Mickey Finn's Air

Gerald Dawe's new collection takes the reader on flights of nostalgic fancy

Something about the image on the cover of Gerald Dawe’s latest poetry collection, Mickey Finn’s Air, reminds me of Galway’s cathedral.

The picture, 'Landscape in Blue', is by Swiss/German artist Paul Klee. It’s an urban scene, a patchwork of colour and shape, and something in the angular, faceted aspect of the work echoes the cathedral’s texture and dimensions.

There are similar echoes in the content of the book: poems that remind the reader of other times, other people and other places. Some of them rely on geography or dialogue to spark recollection, and some use pure nostalgia as their springboard.

In fact, Galway does figure in the title poem – which takes its name from a traditional composition by Bill Flinn – which is one of those compact pieces of writing that describes very little on the surface of it, yet ultimately captures an immense and emotionally-charged concept.

The poem recalls a moment from long ago, when the author, while crossing a stone bridge on a blustery day in the city, passed a man – a fiddler – that he recognised.

Beyond the facts of their brief meeting, the poem draws attention to 'These little islands you forgot all about / inlets, isthmuses, promontories, / canals and walkways and ridges / between one thing and another'.

In the poem, Dawe asserts that 'Heading west is not so easy this day', and by the end of five short, two-line stanzas, he has evoked a far larger journey than that of two acquaintances meeting by chance on a windswept bridge.
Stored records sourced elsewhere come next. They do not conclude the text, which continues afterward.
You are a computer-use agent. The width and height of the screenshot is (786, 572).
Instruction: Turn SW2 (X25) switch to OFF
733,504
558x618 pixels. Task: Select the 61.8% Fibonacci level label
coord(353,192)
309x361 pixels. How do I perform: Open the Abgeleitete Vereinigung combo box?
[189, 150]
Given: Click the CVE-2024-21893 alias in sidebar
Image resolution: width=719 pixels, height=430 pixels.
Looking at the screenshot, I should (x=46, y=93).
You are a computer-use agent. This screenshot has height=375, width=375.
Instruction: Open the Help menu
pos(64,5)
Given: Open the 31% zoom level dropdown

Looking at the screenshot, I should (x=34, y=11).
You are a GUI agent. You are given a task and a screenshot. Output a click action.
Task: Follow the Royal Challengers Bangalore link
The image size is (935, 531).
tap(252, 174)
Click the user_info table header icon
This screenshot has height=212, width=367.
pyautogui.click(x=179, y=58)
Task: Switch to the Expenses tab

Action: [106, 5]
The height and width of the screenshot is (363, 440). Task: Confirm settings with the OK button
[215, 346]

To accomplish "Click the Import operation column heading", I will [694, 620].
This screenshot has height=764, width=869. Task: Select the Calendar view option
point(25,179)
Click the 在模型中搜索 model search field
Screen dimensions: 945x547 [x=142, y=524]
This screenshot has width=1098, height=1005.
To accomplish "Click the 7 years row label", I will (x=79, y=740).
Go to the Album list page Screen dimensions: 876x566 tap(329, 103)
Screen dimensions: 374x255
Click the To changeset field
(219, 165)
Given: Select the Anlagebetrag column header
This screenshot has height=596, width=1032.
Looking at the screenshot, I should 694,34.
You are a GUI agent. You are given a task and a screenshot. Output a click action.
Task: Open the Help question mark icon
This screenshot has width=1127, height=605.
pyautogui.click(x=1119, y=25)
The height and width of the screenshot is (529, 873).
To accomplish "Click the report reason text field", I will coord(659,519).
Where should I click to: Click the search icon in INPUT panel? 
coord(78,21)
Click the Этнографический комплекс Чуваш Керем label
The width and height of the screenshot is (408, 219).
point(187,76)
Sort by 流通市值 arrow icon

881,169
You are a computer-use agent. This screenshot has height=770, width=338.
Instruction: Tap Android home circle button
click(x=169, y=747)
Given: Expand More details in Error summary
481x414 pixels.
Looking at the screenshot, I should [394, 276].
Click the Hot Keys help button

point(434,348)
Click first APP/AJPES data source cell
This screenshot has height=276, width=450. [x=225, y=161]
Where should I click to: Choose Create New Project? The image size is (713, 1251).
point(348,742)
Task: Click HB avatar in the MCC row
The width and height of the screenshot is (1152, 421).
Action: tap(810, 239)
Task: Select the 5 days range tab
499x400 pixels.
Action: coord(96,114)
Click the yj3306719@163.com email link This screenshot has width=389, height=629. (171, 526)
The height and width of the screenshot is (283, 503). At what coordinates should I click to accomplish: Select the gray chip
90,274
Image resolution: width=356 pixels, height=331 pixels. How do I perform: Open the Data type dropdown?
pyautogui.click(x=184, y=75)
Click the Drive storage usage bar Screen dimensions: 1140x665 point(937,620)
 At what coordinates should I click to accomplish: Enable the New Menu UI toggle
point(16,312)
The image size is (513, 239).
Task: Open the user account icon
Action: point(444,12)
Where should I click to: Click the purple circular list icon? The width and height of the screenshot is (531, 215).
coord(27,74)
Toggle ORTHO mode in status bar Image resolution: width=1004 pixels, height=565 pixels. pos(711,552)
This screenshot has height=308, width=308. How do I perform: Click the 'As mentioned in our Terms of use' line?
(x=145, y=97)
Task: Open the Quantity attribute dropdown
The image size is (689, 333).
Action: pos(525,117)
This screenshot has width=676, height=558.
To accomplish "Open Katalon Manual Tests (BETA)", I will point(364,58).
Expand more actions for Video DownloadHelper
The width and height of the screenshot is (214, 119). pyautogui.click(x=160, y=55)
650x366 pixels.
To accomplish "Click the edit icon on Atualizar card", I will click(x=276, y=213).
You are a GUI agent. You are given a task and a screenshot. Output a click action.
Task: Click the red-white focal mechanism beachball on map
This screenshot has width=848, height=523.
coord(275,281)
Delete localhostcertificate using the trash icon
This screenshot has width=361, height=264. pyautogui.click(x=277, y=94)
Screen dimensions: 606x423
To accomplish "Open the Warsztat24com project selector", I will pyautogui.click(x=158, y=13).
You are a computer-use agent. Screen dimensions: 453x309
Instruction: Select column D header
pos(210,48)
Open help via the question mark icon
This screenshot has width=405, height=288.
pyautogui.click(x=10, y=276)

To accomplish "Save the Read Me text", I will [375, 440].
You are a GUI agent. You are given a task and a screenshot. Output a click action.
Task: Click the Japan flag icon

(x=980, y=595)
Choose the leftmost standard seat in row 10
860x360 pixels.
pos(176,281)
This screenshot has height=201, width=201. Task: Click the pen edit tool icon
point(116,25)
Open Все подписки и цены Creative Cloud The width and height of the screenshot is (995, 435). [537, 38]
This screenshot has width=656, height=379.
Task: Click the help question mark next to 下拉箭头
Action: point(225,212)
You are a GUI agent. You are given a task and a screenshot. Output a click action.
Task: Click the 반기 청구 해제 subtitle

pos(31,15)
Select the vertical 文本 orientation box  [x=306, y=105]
Other, longer poems travel far greater distances in their imagery. 'Déjà vu', the first poem in the collection, for example, is dedicated and addressed to Dawe’s uncle, describing aspects of his life, as Dawe remembers them. The poem drips with memory: place names, disjointed events and visual fragments that encapsulate both the person and the atmosphere in which he thrived.

Another long poem, 'Shortcuts', is a geographical tour de force, starting from Melrose street and Skegoneill in Belfast, Dawe's city of birth, quickly traversing Dublin, Greenland, Massachusetts, Tuscany, Portstewart, Geneva, Tokyo and points between and beyond.

Each location is fixed with a specific memory, a moment in time that sets it in place, like a tile in a mosaic. Poem, song and film fragments are part of the mosaic as well.  

Dawe’s writing is skilful and ambitious, and retains a firm grip on reality and a sense of purpose that doesn’t allow for, or lose sight of, the reason he writes. He is wary of sentiment, to be sure, but nostalgia – an undeniable theme in the book – is a different matter.

To that end, there are a couple of poems that reference the economic collapse in Ireland. These starker, contemporary snapshots sit somewhat at odds with other poems that have a more sepia-toned sensibility to them.

Even so, the last lines of one such piece, 'Promises, Promises', are emotionally warm, even as they describe the starkness of newly-built homes and buildings left empty when the property market crashed: 'the half-lit caverns of office blocks / with the reflected moon in walls of glass.'

Overall, Mickey Finn's Air is a powerful and cohesive collection. The poems stand as individual works but they also work in sequence, tweaking our idea of what memory is, and how it colours our sense of both past and present.

If pressed to sum up what he’s trying to do in the poems, Dawe might point to the end of 'Torc', which describes a school visit to the National Museum, and the few lines that capture the essence of a lived moment and place it, jewel-like, into a setting that is both forward and backward looking:

'Under all those forgotten faces / a simple arc of sun, the torc’s beaten gold, / like nothing seen before or since.'

Mickey Finn's Air is out now, published by the Gallery Press.